4. Family Day Journal: Although we spent years writing a list of activities on a scrap piece of paper, one Family Day I suggested we write our lists in a journal. From that point forward, after breakfast we bring out our Family Day Journal and take turns writing our special list. We even added a page of family news. We look back fondly on our list every so often remembering our past Family Days.
5. Family Day Activities: In our family, we come up with eight Family Day activities. Because there are four of us, we each get two choices. The writer gets to pick who is first, second, and third. The writer shares his/her pick last. Ideas will vary with your children’s age. My son tended to pick hide-n-seek when he was younger whereas my daughter tended to pick an art project. Now, they pick movies, games, or shopping. No matter the choice, we all must participate. Some suggestions are hide-n-seek, playing a board game at a coffee shop, planting a vegetable garden, baking cookies, making paper dolls, playing dolls, building a city with blocks, making up a scary story, going for ice cream, renting movies at home or going to a movie, painting each other’s portrait on canvas place mats, decorating bird houses, making Christmas gifts, carving pumpkins, rock climbing, hosting an International Ping-Pong Invitational, putting together puzzles, playing house, playing I-spy with a special shell we found at the beach on our last Family Day, playing bingo, going to visit family, adventuring out to a museum, telling tall tales, making clay models, and so much more.
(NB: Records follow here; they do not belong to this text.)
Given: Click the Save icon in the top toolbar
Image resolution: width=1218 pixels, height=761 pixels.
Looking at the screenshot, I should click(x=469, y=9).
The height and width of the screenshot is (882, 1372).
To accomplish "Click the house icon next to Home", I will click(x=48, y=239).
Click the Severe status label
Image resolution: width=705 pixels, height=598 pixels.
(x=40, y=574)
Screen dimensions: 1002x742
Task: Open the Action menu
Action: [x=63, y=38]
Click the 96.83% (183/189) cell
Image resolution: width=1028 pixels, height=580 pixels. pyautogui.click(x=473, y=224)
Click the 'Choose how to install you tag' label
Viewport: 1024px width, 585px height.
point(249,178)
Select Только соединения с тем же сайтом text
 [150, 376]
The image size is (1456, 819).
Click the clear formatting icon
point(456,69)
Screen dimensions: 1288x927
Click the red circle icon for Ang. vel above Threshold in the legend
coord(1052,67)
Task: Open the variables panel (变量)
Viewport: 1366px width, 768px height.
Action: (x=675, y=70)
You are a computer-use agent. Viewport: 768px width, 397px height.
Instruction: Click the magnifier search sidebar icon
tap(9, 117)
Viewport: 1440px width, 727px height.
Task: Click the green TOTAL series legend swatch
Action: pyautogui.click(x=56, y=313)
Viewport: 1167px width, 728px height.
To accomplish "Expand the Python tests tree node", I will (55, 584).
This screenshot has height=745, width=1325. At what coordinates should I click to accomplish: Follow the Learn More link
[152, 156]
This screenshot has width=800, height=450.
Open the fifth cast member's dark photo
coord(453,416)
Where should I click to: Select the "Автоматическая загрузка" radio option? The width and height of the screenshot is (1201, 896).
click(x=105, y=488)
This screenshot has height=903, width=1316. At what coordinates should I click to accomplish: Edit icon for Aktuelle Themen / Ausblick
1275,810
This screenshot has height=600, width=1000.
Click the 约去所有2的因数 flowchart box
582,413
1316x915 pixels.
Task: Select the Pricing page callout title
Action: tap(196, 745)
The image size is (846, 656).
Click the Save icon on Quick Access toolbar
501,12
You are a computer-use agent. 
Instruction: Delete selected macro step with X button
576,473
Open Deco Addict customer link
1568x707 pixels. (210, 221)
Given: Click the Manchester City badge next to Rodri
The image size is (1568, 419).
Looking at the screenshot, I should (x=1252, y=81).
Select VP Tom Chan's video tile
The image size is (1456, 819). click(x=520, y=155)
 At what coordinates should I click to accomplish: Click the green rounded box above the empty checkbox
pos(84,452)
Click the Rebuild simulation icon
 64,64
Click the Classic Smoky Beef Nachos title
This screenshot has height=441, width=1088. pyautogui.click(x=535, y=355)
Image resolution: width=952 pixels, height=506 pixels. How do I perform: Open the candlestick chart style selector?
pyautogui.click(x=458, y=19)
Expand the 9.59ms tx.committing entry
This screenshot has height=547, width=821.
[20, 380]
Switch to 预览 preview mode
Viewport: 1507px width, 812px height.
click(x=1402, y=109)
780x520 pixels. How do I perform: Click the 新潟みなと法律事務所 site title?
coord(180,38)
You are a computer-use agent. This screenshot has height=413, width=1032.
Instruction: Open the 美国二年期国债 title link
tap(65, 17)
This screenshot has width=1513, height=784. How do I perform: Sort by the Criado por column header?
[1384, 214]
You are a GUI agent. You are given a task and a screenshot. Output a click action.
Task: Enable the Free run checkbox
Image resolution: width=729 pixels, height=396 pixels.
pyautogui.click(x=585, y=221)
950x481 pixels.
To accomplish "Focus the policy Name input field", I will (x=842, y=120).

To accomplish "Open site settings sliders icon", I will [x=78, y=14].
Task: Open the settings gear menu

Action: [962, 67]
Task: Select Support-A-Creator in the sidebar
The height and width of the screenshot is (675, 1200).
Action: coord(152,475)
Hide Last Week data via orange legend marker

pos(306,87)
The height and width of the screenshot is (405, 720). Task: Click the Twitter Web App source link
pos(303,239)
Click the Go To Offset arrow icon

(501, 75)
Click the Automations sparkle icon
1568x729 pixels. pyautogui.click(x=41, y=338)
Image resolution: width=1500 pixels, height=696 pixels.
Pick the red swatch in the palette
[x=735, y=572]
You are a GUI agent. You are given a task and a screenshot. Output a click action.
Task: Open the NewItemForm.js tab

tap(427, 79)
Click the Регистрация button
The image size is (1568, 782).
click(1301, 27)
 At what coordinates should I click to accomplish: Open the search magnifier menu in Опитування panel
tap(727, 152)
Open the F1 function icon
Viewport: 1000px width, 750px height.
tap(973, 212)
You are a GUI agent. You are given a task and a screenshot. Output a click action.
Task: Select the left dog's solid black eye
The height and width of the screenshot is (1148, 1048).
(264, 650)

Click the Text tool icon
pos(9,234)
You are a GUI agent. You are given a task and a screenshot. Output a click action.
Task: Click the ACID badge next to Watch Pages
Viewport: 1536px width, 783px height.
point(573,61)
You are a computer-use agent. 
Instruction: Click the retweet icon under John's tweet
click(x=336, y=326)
The list is prioritized in terms of time-line or we’ll put the ideas in a basket and draw. Although we parents do have some veto power (i.e. money or time constraints), generally anything the kids pick is accepted.
6. Commitment: We are committed to Family Day every week, however, there are always some exceptions. For instance, if I am going on a training weekend or my husband has a conflicting job, Family Day will be carried on by the parent at home or we will reschedule it in advance to Saturday. Our friends and family know that we are not available on Sunday because we are focusing on each other. After almost 10 years, I can say that Family Day was the best thing we ever established in our little clan.